# RECORDS TO PROCESS:

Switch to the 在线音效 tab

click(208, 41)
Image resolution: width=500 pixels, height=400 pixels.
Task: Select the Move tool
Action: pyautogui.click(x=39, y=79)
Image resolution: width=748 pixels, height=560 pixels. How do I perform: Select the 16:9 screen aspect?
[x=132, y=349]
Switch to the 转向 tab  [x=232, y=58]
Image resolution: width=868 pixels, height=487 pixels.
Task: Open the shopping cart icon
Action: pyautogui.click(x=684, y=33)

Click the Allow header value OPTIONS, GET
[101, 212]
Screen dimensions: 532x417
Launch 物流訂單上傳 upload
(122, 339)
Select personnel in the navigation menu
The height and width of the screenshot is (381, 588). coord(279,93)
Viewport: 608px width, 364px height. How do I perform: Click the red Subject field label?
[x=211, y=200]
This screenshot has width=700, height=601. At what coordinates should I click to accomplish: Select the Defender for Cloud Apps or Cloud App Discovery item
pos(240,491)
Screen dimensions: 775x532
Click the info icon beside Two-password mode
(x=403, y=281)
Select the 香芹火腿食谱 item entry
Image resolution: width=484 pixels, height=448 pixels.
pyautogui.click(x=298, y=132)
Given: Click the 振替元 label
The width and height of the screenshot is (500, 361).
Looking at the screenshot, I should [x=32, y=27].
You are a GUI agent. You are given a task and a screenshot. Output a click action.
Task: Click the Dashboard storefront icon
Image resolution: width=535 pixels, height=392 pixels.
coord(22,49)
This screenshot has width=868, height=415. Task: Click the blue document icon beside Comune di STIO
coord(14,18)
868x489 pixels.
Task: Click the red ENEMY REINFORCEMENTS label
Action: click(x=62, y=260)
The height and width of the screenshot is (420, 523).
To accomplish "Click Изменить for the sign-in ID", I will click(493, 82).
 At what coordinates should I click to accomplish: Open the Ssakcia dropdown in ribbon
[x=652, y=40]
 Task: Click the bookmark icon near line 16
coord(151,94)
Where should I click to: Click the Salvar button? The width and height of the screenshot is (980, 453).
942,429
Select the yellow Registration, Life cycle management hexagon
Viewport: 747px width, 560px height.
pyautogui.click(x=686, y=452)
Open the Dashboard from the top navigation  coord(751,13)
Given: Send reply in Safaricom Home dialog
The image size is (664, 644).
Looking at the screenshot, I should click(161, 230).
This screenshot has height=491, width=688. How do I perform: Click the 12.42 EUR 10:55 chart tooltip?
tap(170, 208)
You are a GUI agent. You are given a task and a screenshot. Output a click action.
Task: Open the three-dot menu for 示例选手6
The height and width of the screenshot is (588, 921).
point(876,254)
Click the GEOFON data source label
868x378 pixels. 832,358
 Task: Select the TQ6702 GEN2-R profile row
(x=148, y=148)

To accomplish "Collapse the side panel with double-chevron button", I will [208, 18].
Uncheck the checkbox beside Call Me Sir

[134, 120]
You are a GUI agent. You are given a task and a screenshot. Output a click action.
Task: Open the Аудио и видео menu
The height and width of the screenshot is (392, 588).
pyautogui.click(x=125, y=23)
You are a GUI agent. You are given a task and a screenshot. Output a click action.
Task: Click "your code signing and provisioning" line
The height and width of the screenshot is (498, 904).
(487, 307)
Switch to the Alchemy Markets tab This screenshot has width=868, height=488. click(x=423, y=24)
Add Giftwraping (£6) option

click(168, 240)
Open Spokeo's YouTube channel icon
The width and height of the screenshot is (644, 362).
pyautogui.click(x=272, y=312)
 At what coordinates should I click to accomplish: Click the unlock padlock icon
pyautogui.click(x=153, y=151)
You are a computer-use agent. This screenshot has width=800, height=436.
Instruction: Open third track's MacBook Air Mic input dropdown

# EXERCISE AIM:
From the first line to the last, return the data above exactly.

# SOLUTION BELOW:
Switch to the 在线音效 tab

click(208, 41)
Image resolution: width=500 pixels, height=400 pixels.
Task: Select the Move tool
Action: pyautogui.click(x=39, y=79)
Image resolution: width=748 pixels, height=560 pixels. How do I perform: Select the 16:9 screen aspect?
[x=132, y=349]
Switch to the 转向 tab  [x=232, y=58]
Image resolution: width=868 pixels, height=487 pixels.
Task: Open the shopping cart icon
Action: pyautogui.click(x=684, y=33)

Click the Allow header value OPTIONS, GET
[101, 212]
Screen dimensions: 532x417
Launch 物流訂單上傳 upload
(122, 339)
Select personnel in the navigation menu
The height and width of the screenshot is (381, 588). coord(279,93)
Viewport: 608px width, 364px height. How do I perform: Click the red Subject field label?
[x=211, y=200]
This screenshot has width=700, height=601. At what coordinates should I click to accomplish: Select the Defender for Cloud Apps or Cloud App Discovery item
pos(240,491)
Screen dimensions: 775x532
Click the info icon beside Two-password mode
(x=403, y=281)
Select the 香芹火腿食谱 item entry
Image resolution: width=484 pixels, height=448 pixels.
pyautogui.click(x=298, y=132)
Given: Click the 振替元 label
The width and height of the screenshot is (500, 361).
Looking at the screenshot, I should [x=32, y=27].
You are a GUI agent. You are given a task and a screenshot. Output a click action.
Task: Click the Dashboard storefront icon
Image resolution: width=535 pixels, height=392 pixels.
coord(22,49)
This screenshot has width=868, height=415. Task: Click the blue document icon beside Comune di STIO
coord(14,18)
868x489 pixels.
Task: Click the red ENEMY REINFORCEMENTS label
Action: click(x=62, y=260)
The height and width of the screenshot is (420, 523).
To accomplish "Click Изменить for the sign-in ID", I will click(493, 82).
 At what coordinates should I click to accomplish: Open the Ssakcia dropdown in ribbon
[x=652, y=40]
 Task: Click the bookmark icon near line 16
coord(151,94)
Where should I click to: Click the Salvar button? The width and height of the screenshot is (980, 453).
942,429
Select the yellow Registration, Life cycle management hexagon
Viewport: 747px width, 560px height.
pyautogui.click(x=686, y=452)
Open the Dashboard from the top navigation  coord(751,13)
Given: Send reply in Safaricom Home dialog
The image size is (664, 644).
Looking at the screenshot, I should click(161, 230).
This screenshot has height=491, width=688. How do I perform: Click the 12.42 EUR 10:55 chart tooltip?
tap(170, 208)
You are a GUI agent. You are given a task and a screenshot. Output a click action.
Task: Open the three-dot menu for 示例选手6
The height and width of the screenshot is (588, 921).
point(876,254)
Click the GEOFON data source label
868x378 pixels. 832,358
 Task: Select the TQ6702 GEN2-R profile row
(x=148, y=148)

To accomplish "Collapse the side panel with double-chevron button", I will [208, 18].
Uncheck the checkbox beside Call Me Sir

[134, 120]
You are a GUI agent. You are given a task and a screenshot. Output a click action.
Task: Open the Аудио и видео menu
The height and width of the screenshot is (392, 588).
pyautogui.click(x=125, y=23)
You are a GUI agent. You are given a task and a screenshot. Output a click action.
Task: Click "your code signing and provisioning" line
The height and width of the screenshot is (498, 904).
(487, 307)
Switch to the Alchemy Markets tab This screenshot has width=868, height=488. click(x=423, y=24)
Add Giftwraping (£6) option

click(168, 240)
Open Spokeo's YouTube channel icon
The width and height of the screenshot is (644, 362).
pyautogui.click(x=272, y=312)
 At what coordinates should I click to accomplish: Click the unlock padlock icon
pyautogui.click(x=153, y=151)
You are a computer-use agent. This screenshot has width=800, height=436.
Instruction: Open third track's MacBook Air Mic input dropdown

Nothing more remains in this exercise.